Violeta, die Deutsch-Kurzhaarhündin, muss nun ganz langsam aufgepäppelt werden. Sie bekommt Vitamine und kleine Portionen Futter mehrmals am Tag. Aber sie macht sich, sie scheint es zu schaffen. Am selben Abend konnte sie, wahrscheinlich zum ersten Mal in ihrem Leben, seelenruhig in einem Körbchen mit einer Decke einschlafen. Und genau das sind die Momente, die uns und natürlich besonders Teresa Kraft geben, um weiter im Namen der Tiere zu kämpfen.

Teresa entschuldigt sich immer bei uns, wenn sie uns ihre Erlebnisse erzählt, aber wir möchten wissen, was dort los ist. Sie hat kaum Jemanden, mit dem sie darüber reden kann. Bilder in der Tötung durfte sie nicht machen, man muss ja das "Gesicht wahren" und so etwas will man nicht öffentlich machen. Doch Teresa hat die Bilder im Kopf und wird noch lange damit zu kämpfen haben.

Die Not in Portugal ist so groß, dass sich sogar die Familien an Teresa wenden. Eine Familie bat um Hilfe für Katzenfutter. Teresa fuhr dorthin, um der Familie Futter zu bringen. In den Schränken war absolut Nichts mehr, keine Nahrung. Nur ein wenig Katzenfutter hatte die Familie noch. Natürlich werden diese Familien nun auch von uns unterstützt. Es ist so tragisch, der Vater verlor seinen Job und bald werden sie obdachlos sein, da sie kein Geld mehr für die Miete haben. Auch die Kinder von 8 Monaten, 4 und 7 Jahren werden kein Zuhause mehr haben.

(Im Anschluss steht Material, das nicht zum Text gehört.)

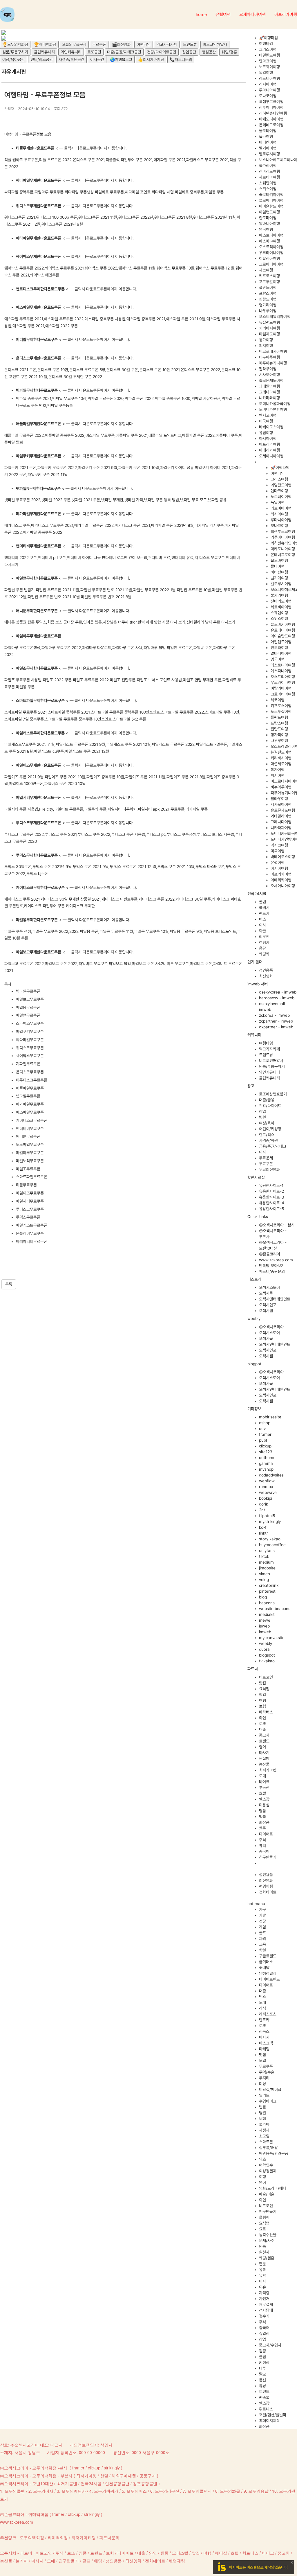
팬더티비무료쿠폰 (30, 1128)
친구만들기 (267, 1857)
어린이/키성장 (270, 1129)
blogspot (267, 1655)
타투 (262, 2368)
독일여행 (266, 72)
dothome (267, 1457)
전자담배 (266, 2310)
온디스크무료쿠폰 (30, 1072)
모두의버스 (136, 2491)
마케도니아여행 (271, 119)
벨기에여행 (267, 148)
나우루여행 (267, 310)
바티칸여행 (267, 142)
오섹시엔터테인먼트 (274, 1299)
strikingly (112, 2468)
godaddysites (271, 1475)
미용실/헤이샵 (270, 2089)
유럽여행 (223, 14)
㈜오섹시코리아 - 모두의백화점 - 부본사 (36, 2475)
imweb (265, 1632)
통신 (262, 2380)
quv (262, 1428)
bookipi (265, 1498)
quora (264, 1649)
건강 (262, 1921)
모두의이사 (43, 2491)
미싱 (262, 2083)
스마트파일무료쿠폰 (31, 1176)
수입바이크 (267, 2101)
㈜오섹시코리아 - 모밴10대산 (26, 2483)
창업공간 (189, 52)
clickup (265, 1446)
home (201, 14)
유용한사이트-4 (271, 1203)
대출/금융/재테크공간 (124, 52)
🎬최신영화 (121, 44)
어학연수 (266, 2165)
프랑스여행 (267, 293)
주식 (262, 1839)
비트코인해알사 (215, 44)
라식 (262, 2008)
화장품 (264, 1822)
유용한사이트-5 (271, 1208)
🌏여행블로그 (121, 59)
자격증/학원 (268, 1140)
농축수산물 (267, 2234)
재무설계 (266, 2304)
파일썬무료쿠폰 (28, 1015)
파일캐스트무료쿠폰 (31, 1225)
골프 (262, 1932)
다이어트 (266, 1834)
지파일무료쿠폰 (28, 1063)
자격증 (264, 2293)
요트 (262, 2229)
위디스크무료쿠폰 (30, 1048)
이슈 (262, 2287)
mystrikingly (270, 1521)
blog (263, 1597)
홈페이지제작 (269, 2420)
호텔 (262, 1793)
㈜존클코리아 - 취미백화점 (24, 2514)
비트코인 (266, 1677)
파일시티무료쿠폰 (30, 1201)
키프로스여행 (269, 276)
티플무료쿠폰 (26, 1185)
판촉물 (264, 2397)
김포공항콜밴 (145, 2483)
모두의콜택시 (199, 2491)
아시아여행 (267, 438)
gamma (266, 1463)
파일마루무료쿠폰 (30, 1152)
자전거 (264, 2298)
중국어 (264, 1851)
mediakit (267, 1614)
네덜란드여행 (269, 55)
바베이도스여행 (271, 427)
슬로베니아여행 (271, 200)
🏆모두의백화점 (15, 44)
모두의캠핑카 (106, 2491)
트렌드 (264, 1741)
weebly (265, 1643)
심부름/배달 (268, 2147)
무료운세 (266, 1158)
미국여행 (266, 421)
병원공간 (209, 52)
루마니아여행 (269, 90)
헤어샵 (221, 2553)
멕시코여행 (267, 415)
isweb (264, 1626)
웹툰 (262, 1828)
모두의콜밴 (15, 2491)
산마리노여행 (269, 171)
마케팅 (264, 2049)
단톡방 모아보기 (272, 1265)
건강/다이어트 (270, 1105)
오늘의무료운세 (74, 44)
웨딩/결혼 (229, 52)
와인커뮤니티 (71, 52)
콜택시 (264, 907)
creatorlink (268, 1585)
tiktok (264, 1556)
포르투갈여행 (269, 281)
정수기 (264, 2316)
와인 (262, 1717)
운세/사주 (266, 2240)
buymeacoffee (272, 1544)
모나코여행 (267, 96)
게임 (262, 1927)
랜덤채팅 (266, 1886)
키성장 (264, 2362)
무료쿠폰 (99, 44)
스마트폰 (266, 2142)
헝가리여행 (267, 305)
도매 (262, 1776)
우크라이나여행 (271, 252)
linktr (263, 1533)
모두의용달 (258, 2491)
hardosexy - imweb (276, 998)
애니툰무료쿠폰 (28, 1136)
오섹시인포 (267, 1305)
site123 (265, 1451)
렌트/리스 (266, 1134)
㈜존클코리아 (269, 1254)
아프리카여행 (269, 444)
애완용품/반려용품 (273, 2153)
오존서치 (8, 2553)
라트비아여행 (269, 78)
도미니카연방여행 (273, 409)
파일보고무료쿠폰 (30, 999)
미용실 (264, 1805)
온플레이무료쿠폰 (30, 1233)
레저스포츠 (267, 2014)
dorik (263, 1504)
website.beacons (274, 1608)
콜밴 (262, 901)
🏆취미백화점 (45, 44)
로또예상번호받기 (273, 1094)
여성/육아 (266, 1123)
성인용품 (266, 970)
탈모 (262, 2374)
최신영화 (266, 976)
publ (263, 1440)
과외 (262, 1938)
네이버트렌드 (269, 1979)
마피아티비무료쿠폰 (31, 1241)
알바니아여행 (269, 223)
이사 (262, 925)
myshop (266, 1469)
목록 (8, 1284)
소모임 (264, 2136)
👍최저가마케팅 (151, 59)
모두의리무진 (167, 2491)
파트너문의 (109, 2537)
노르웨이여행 (269, 66)
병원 (262, 1117)
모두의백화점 (32, 2537)
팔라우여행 (267, 369)
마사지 (264, 1752)
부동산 (264, 1787)
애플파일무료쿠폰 (30, 1088)
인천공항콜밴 (117, 2483)
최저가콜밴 (67, 2483)
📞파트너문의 (181, 59)
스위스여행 (267, 188)
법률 (262, 1816)
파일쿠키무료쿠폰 (30, 1031)
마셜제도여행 (269, 334)
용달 (262, 948)
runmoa (266, 1486)
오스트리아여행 (271, 247)
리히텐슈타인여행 (273, 113)
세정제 (264, 2130)
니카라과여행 (269, 398)
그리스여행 (267, 49)
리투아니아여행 (271, 107)
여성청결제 (267, 2171)
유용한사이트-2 (271, 1191)
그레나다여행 (269, 392)
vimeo (264, 1573)
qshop (264, 1422)
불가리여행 (267, 165)
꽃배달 (264, 1967)
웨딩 (98, 2561)
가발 (262, 1915)
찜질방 (264, 1758)
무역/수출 (266, 2072)
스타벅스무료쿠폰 (30, 1023)
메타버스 (266, 1712)
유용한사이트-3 (271, 1197)
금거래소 (266, 1961)
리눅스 (264, 2031)
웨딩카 (264, 954)
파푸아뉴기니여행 (273, 363)
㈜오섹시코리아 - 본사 (277, 1225)
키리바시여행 (269, 328)
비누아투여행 (269, 357)
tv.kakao (267, 1661)
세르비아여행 (269, 177)
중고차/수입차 (270, 2345)
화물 (262, 930)
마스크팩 (266, 2043)
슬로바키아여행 (271, 194)
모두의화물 (230, 2491)
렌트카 (264, 913)
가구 (262, 1909)
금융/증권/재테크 (272, 1146)
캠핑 (262, 2351)
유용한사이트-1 (271, 1185)
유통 (262, 2269)
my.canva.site (272, 1637)
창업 (262, 1111)
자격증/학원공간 (71, 59)
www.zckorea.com (276, 1260)
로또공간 (94, 52)
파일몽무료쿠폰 (28, 1007)
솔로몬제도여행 (271, 380)
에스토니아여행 (271, 235)
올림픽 (264, 2217)
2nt (262, 1510)
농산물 (264, 1764)
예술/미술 (266, 2194)
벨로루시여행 (269, 154)
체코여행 (266, 270)
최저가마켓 (267, 1770)
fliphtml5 (267, 1515)
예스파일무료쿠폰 (30, 1112)
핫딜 (104, 2475)
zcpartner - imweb (276, 1021)
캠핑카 (264, 942)
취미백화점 (58, 2537)
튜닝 (262, 2385)
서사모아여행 (269, 374)
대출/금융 (266, 1099)
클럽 (262, 2356)
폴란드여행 (267, 287)
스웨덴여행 (267, 183)
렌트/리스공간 (41, 59)
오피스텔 (180, 2553)
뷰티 (262, 1845)
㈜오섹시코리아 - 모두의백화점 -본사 (33, 2468)
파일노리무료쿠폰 (30, 1160)
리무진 (264, 936)
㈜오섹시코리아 (271, 1327)
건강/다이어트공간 (161, 52)
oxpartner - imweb (276, 1027)
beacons (267, 1602)
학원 (262, 1950)
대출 (262, 1729)
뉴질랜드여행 (269, 322)
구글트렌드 (267, 1956)
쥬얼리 (264, 2333)
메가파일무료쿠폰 (30, 1104)
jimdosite (267, 1568)
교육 (262, 1944)
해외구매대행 (124, 2475)
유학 (262, 2275)
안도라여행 (267, 217)
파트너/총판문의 (272, 1271)
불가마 (264, 2124)
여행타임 (144, 44)
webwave (268, 1492)
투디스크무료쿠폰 (30, 1209)
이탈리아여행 (269, 258)
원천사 (264, 2252)
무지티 (264, 2078)
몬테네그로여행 (271, 125)
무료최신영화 (269, 1169)
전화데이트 (267, 1892)
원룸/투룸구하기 (15, 52)
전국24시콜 (91, 2483)
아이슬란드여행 (271, 206)
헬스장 (264, 1799)
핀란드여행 (267, 299)
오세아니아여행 (252, 14)
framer (265, 1434)
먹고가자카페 (166, 44)
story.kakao (269, 1539)
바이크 (264, 1781)
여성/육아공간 (13, 59)
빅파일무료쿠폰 (28, 991)
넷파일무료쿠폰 (28, 1096)
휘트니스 (266, 2409)
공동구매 (148, 2475)
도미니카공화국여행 (274, 403)
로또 (262, 1723)
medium (266, 1562)
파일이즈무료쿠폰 (30, 1193)
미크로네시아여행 (273, 351)
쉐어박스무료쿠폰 (30, 1055)
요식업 (264, 1688)
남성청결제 (267, 1973)
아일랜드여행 (269, 212)
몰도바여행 (267, 130)
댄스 (262, 1996)
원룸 (262, 2246)
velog (264, 1579)
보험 (262, 1706)
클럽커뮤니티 (44, 52)
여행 (262, 1700)
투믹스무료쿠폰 (28, 1217)
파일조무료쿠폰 (28, 1169)
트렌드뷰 (190, 44)
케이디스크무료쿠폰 (31, 1120)
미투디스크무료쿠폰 (31, 1080)
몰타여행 (266, 136)
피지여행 (266, 345)
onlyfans (267, 1550)
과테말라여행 (269, 386)
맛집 (262, 1683)
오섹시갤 (266, 1310)
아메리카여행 (269, 450)
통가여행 (266, 339)
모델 (262, 2060)
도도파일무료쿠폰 (30, 1144)
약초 (262, 2159)
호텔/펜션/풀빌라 (272, 2414)
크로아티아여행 (271, 264)
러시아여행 (267, 84)
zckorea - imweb (274, 1015)
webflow (267, 1481)
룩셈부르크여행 (271, 101)
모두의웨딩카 (73, 2491)
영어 (262, 1747)
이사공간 (97, 59)
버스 (262, 919)
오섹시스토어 (269, 1287)
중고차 (264, 1735)
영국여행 (266, 229)
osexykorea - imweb (277, 992)
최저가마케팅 (83, 2537)
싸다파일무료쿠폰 (30, 1039)
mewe (264, 1620)
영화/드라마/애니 (272, 2188)
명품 (262, 1810)
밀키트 (264, 2095)
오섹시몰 (266, 1293)
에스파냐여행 (269, 241)
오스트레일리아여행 (274, 316)
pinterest (267, 1591)
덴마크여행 (267, 61)
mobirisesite (270, 1417)
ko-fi (263, 1527)
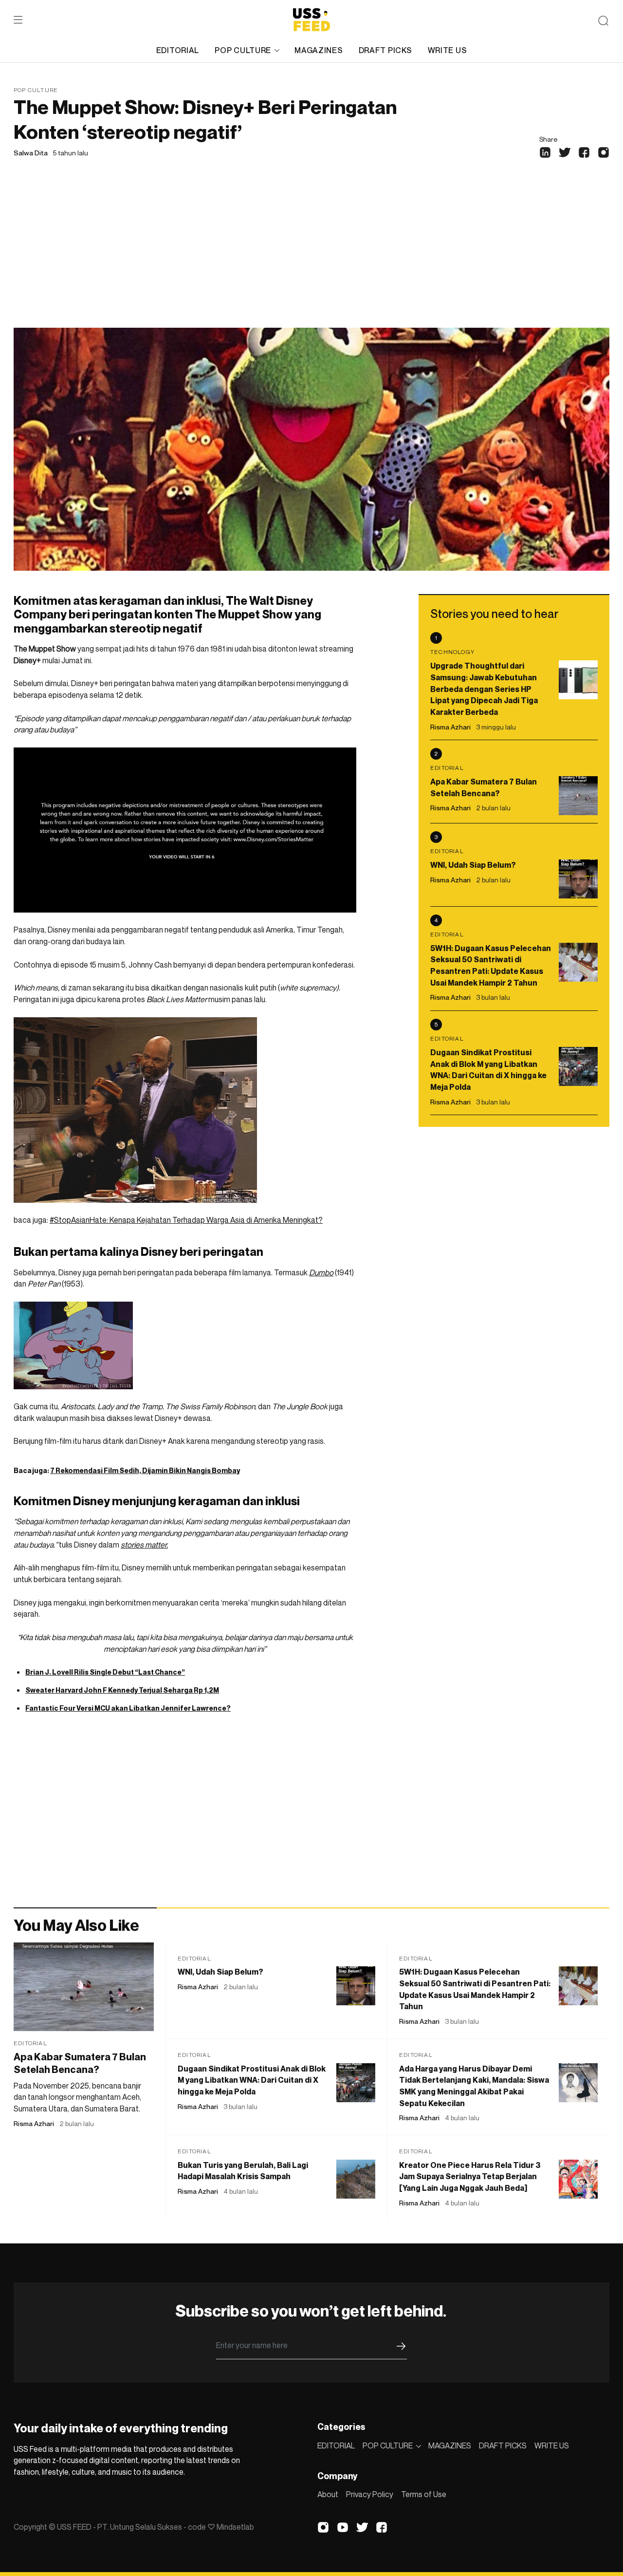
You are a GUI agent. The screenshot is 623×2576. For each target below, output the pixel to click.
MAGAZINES (318, 50)
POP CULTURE (243, 50)
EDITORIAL (177, 50)
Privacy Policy (369, 2494)
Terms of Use (423, 2494)
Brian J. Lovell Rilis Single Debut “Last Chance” (105, 1672)
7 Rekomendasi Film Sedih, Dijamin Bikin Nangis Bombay (145, 1470)
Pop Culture (36, 89)
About (327, 2494)
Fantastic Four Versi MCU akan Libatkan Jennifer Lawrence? (128, 1708)
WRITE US (447, 50)
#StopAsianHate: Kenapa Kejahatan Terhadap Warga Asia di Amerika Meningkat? (186, 1220)
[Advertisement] (311, 255)
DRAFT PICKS (385, 50)
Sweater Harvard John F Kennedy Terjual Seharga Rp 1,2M (122, 1690)
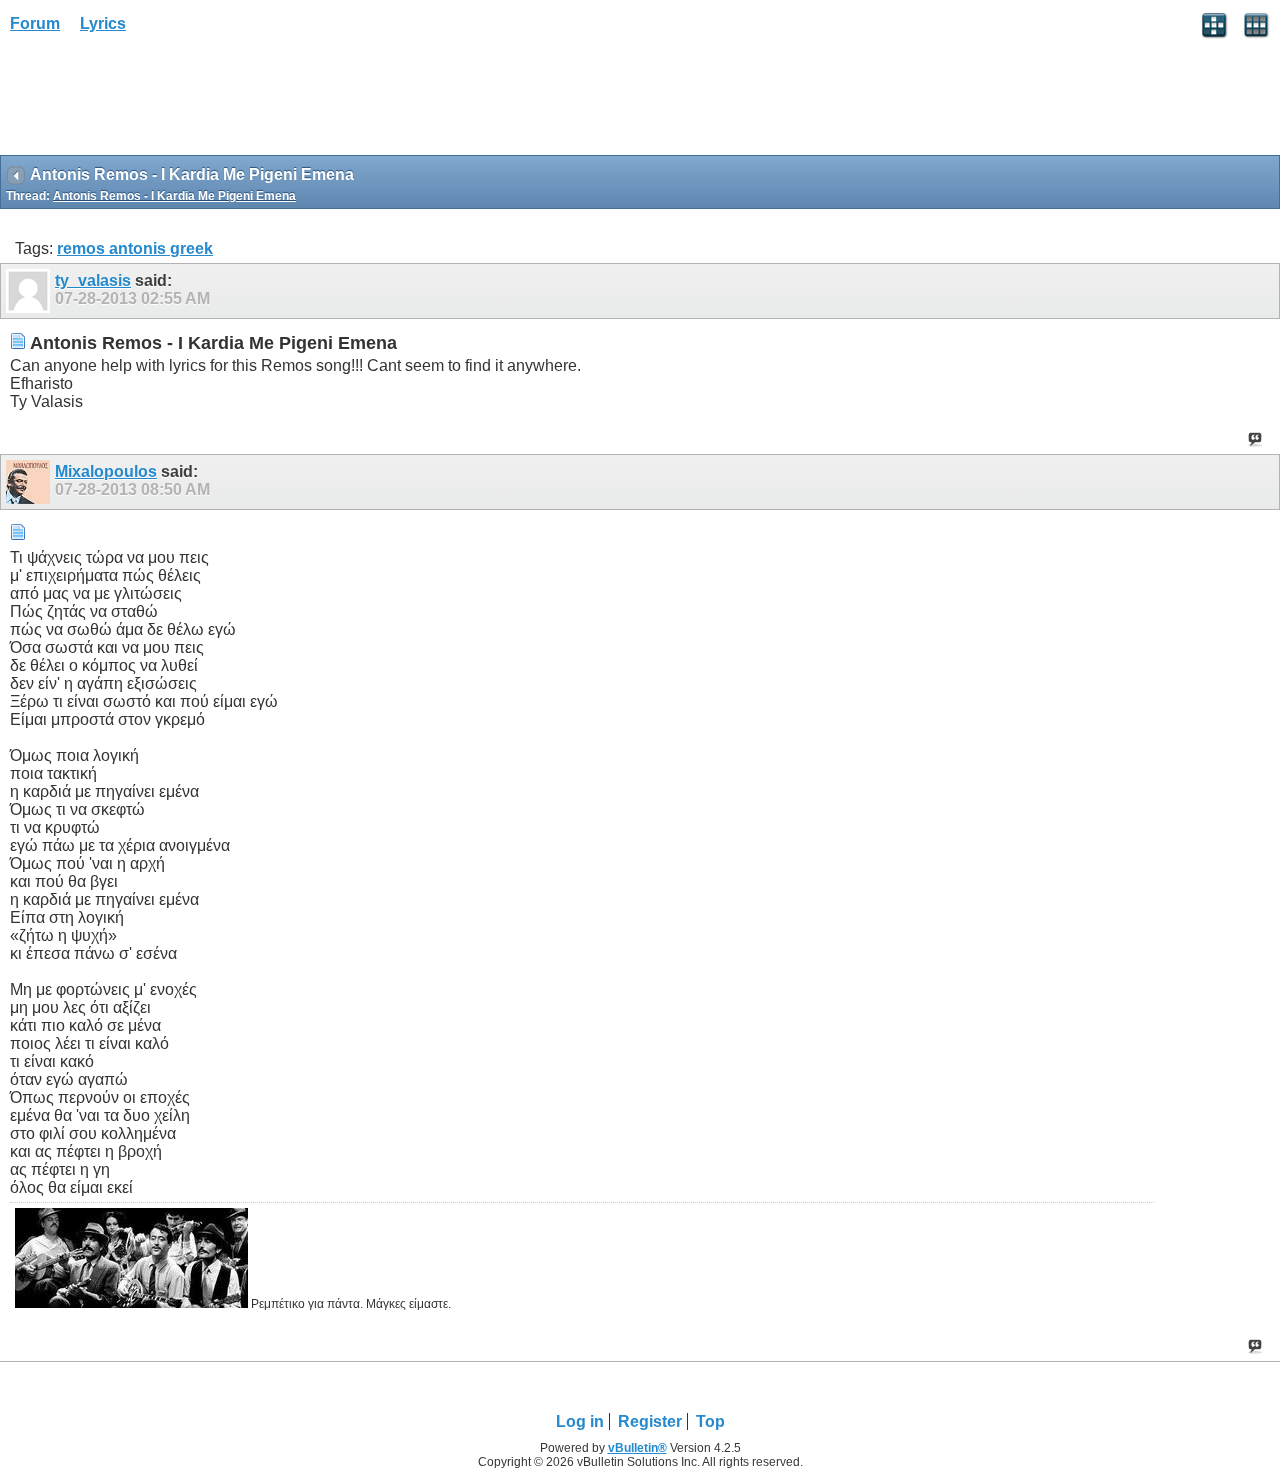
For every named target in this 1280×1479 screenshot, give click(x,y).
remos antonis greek (135, 248)
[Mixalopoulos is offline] (30, 482)
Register (650, 1421)
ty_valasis (93, 280)
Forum (35, 23)
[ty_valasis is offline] (30, 291)
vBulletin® (637, 1448)
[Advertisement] (160, 101)
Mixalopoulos (106, 471)
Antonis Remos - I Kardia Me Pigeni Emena (174, 196)
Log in (580, 1421)
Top (710, 1421)
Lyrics (103, 23)
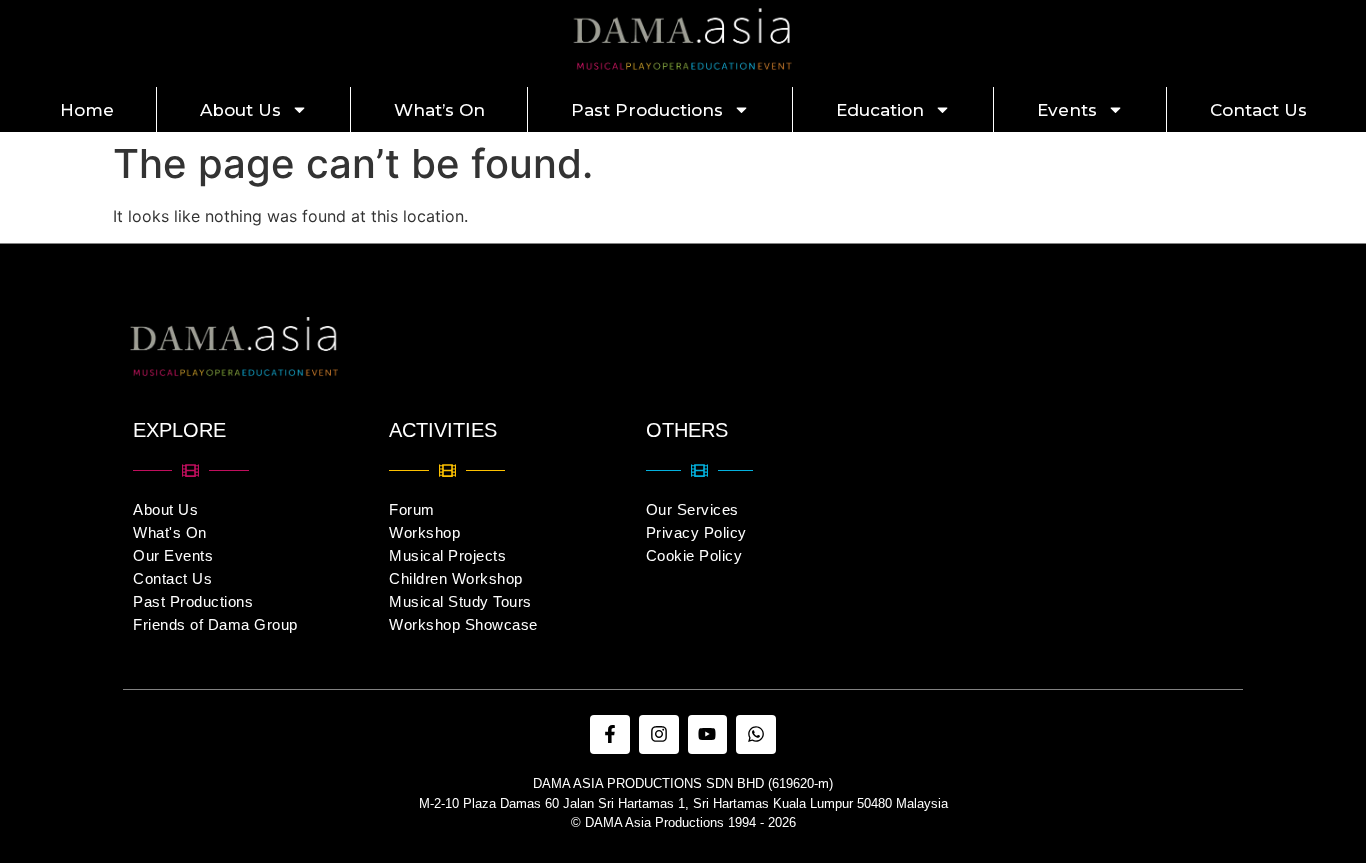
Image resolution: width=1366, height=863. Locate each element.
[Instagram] (659, 735)
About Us (240, 110)
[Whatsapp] (756, 735)
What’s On (439, 110)
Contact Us (1258, 110)
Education (880, 110)
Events (1067, 110)
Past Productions (647, 110)
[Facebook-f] (610, 735)
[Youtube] (708, 735)
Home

Und diese Hilferufe häufen sich zur Zeit. Familien, die ihre geliebten Tiere hergeben müssen, weil sie nicht einmal sich selbst ausreichend ernähren können. Wir schicken vor Weihnachten noch einen Hilfstransport mit Futterspenden, Kleidung für Erwachsene und Kinder, Spielzeug etc. nach Portugal. Aber auch im neuen Jahr werden solche Dinge dringend gebraucht und wir hoffen auf weitere Sachspenden. Auch Decken brauchen wir im Moment dringend, denn es ist für Portugal zur Zeit sehr kalt (ca.8-10 Grad).